The number of public pension funds based in Asia that are actively investing in the private equity asset class has grown by a substantial 89% since 2008. Asia is home to more than 3.2% of public pension fund investors in private equity globally, compared to approximately 1.8% in 2008. Preqin’s Investor Intelligence tracks Asia-based public pension funds that collectively hold funds under management of just over $1.8trn
Preqin’s future fund searches and mandates feature shows that at least 29% of these Asia-based public pension funds will continue to actively invest in the private equity asset class over the coming year. The majority of these investors are based in South Korea (60%), followed by Malaysia (20%) and Thailand (20%). Investors that are currently investing in the private equity asset class and will continue doing so are South Korea-based Korean Teachers’ Credit Union and Korea Teachers’ Pension Fund, and Malaysia-based public pension fund Kumpulan Wang Persaraan, just to name a few. Of these public pension funds actively investing in the asset class over the next 12 months, 80% will be committing to vehicles investing not only in Asia-Pacific but also with a global mandate. Conversely, a smaller percentage of the corpus (20%) seeks private equity funds that are not located in the Asia-Pacific region at all. Emerging markets are also well represented, with 60% of the pool looking to invest in developing economies. One investor looking to invest in emerging markets is the KRW10trn ($9bn), South Korea-based Korea Teachers’ Pension Fund.
South Korea and Philippines are each home to 22% of Asia-based public pension funds investing in private equity in 2008. However, in 2013, South Korea had increased its share to 59%, and the Philippines did not have any public pension funds actively investing in the asset class. This is a good indication of the way in which private equity has developed in the two regions, with South Korea being one of the most experienced and sophisticated Asian countries in the private equity arena.
Japan represents the next most common location for Asia-based public pension funds investing in Private Equity in 2013, accounting for 18% of these investors. This is followed by Malaysia (11%), Thailand (6%) and Indonesia (6%). In terms of total assets it is worthwhile to note that both South Korea and Japan have the biggest public pension funds. Japan’s Government Pension Investment Fund with over $1trn in assets is currently reviewing the feasibility of the asset class and looking at potential private equity strategies. The public pension fund is considering making its maiden investment in private equity funds which will boost the private equity market in Japan and could encourage other public pension funds in Japan to follow suit.

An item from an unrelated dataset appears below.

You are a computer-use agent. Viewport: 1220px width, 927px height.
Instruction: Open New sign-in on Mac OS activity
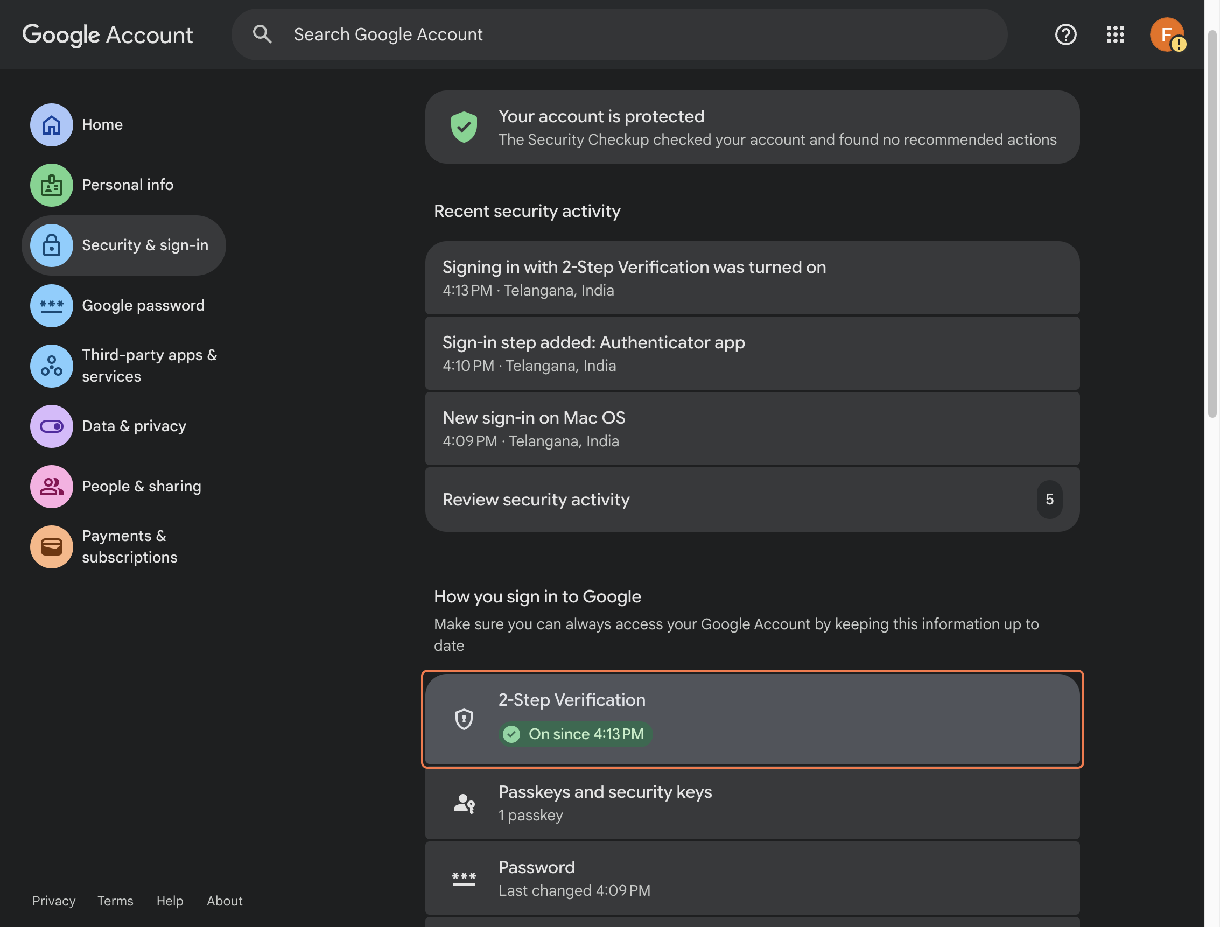tap(752, 429)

When looking specifically at funds based in South Korea, only 10% of these investors have an investment mandate that targets solely the Asia region. Conversely, a considerable 90% will consider seeking wider global exposure by investing in private equity funds that are located outside Asia. Eighty-nine percent of the investors in this pool that are seeking exposure outside of Asia will target North America while more than half will target Europe.

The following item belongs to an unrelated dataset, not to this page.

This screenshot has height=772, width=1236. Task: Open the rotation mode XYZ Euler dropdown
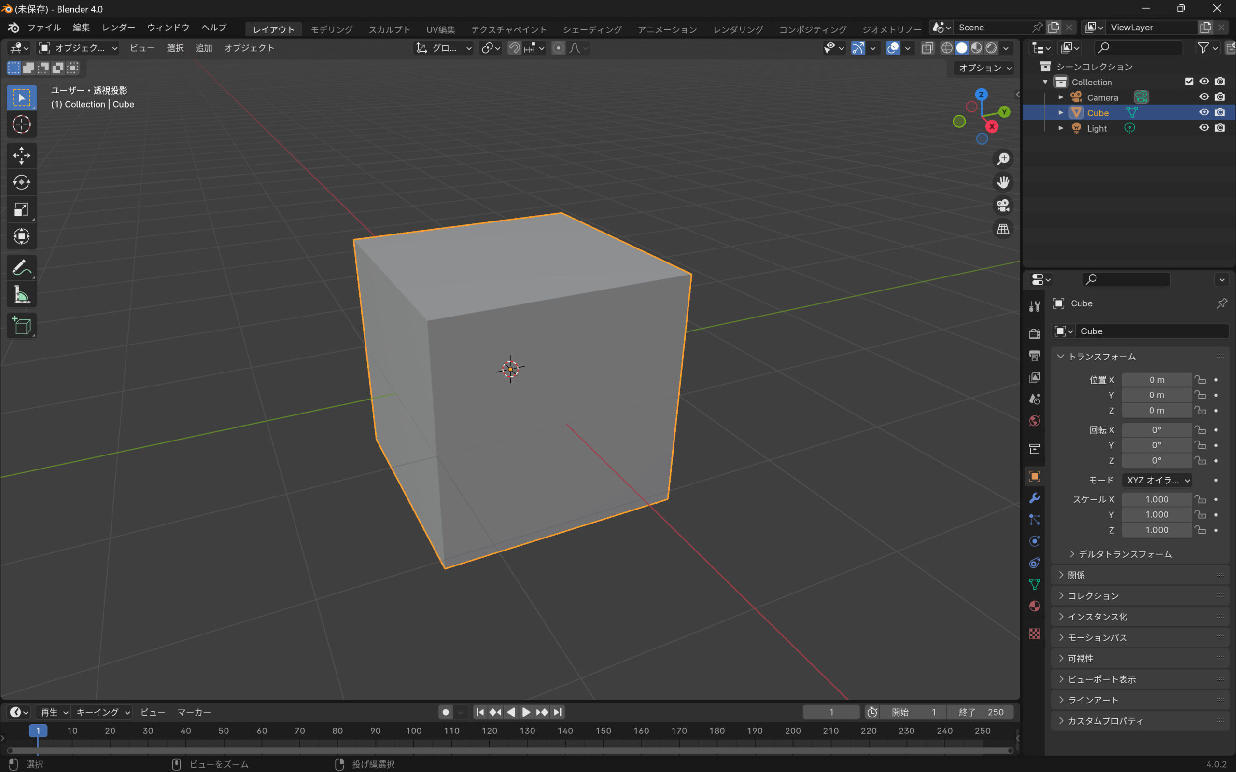tap(1157, 480)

Asia-based public pension funds investing in private equity have a primary preference for venture capital and buyout vehicles, each preferred by 73% of the corpus. Eighty-two percent of the investors that have a preference for venture capital funds are located in South Korea, followed by Indonesia and Japan at 9% each. Similarly for buyout funds, South Korea-based investors represent the majority of the corpus with 64%, followed by Malaysia at 18% and the remainder split equally between Thailand and Japan. Growth funds are the next most preferred choice with 53% of the investors citing a preference for.